而当溥仪被逐出皇宫,成为日本人傀儡时,影片转为了蓝色基调。作为自由、理性的象征,蓝色也代表了步入中年的溥仪,理想破灭回归了现实,他终于意识到自己一生所在追求的自由、权力不过是一场幻景。
所有颜色结合在一起便是白色,在被大雪覆盖的环境下,溥仪得到了特赦通知。在生命的最后时光,他也终于可以返璞归真,在某种意义上,以另一种方式实现了自己的自由。
除了善用色彩表达人物心境,斯托拉罗也擅长用光影来塑造人物,并尽可能的不着痕迹,就好像真实的自然光一般。

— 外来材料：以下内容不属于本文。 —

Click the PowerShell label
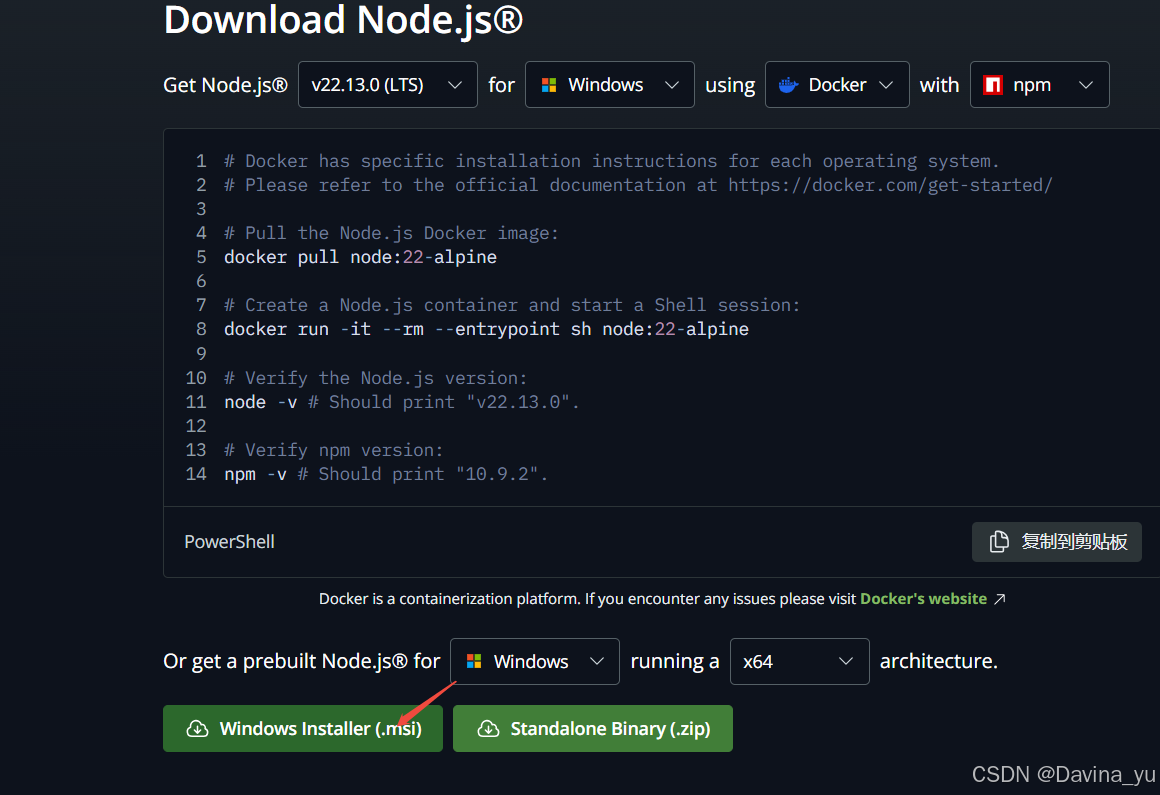This screenshot has height=795, width=1160. (x=229, y=541)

为了展现溥仪在幼年时被与世隔绝的状态,摄影师有意识地避免给溥仪打直射的荧光,营造出一种伞或屏障的效果,就好像阳光从来照不到溥仪身上一般。
而英文老师庄士敦的到来,仿佛为溥仪的内心打开了一扇通往外界的窗户。摄影师在这部分剧情用了硬的阳光和伴随阳光产生的影子,这些阴影也一直伴随着溥仪的一生。而当溥仪错误的选择投靠日本人时,又用了低调的照明来制造巨大的隐约可见的阴影。而摄影师正是别具匠心地通过光影的塑造来契合人物在不同场景下的状况和心境。

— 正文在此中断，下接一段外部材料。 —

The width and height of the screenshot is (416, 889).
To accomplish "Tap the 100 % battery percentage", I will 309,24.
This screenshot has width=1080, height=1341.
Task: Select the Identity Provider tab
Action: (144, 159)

03、主题呈现上,从旁观者视角来塑造溥仪人物形象,展现了西方普世价值观下更深一层的人文关怀。① 蝈蝈和门的意象象征了溥仪想要冲破牢笼却又无力抗争的宿命。
尽管这部电影有许多不符合史实的地方甚至让不少国内观众觉得”别扭“。但要注意的是,当时的中国电影市场并不发达,这部电影主要面向的是不熟悉中国历史的欧美观众,不管是全英文对白还是更符合西方普世价值观的改编,都可以看出这部电影是以西方人的外人视角对溥仪的人物形象进行了一定程度的艺术加工。历史上溥仪无疑是战犯、国家民族的罪人。而电影中的溥仪,更像是一位不能主宰自己命运的普通个体,想要追寻自由,却又一次次的被关进牢笼。
片中,蝈蝈做为重要意象反复出现,象征着溥仪向往自由而又求之不得的心境。
小溥仪登基这天,殿外的大臣们对其三跪九叩,而小溥仪完全没有意识到眼前在发生着什么的,只是怀着孩童向外自由的天性,被门口明黄的帘幕吸引,朝着殿外跑去。逆光背景下,衬出溥仪幼小的身躯,仿佛一只提线木偶般无力主宰自己的人生。
殿外,大臣手上被困在盒子里的蝈蝈吸引了溥仪,也成为了溥仪人生的象征。而在片尾。溥仪作为普通公民来到故宫,在太和殿的龙椅后面重新找出了当年装着蝈蝈的盒子,交给了带着红领巾的孩子。孩子打开盒子,已经在里面关了几十年的蝈蝈依然活着,缓缓从里面爬出,而镜头一转,溥仪已经不见了踪影。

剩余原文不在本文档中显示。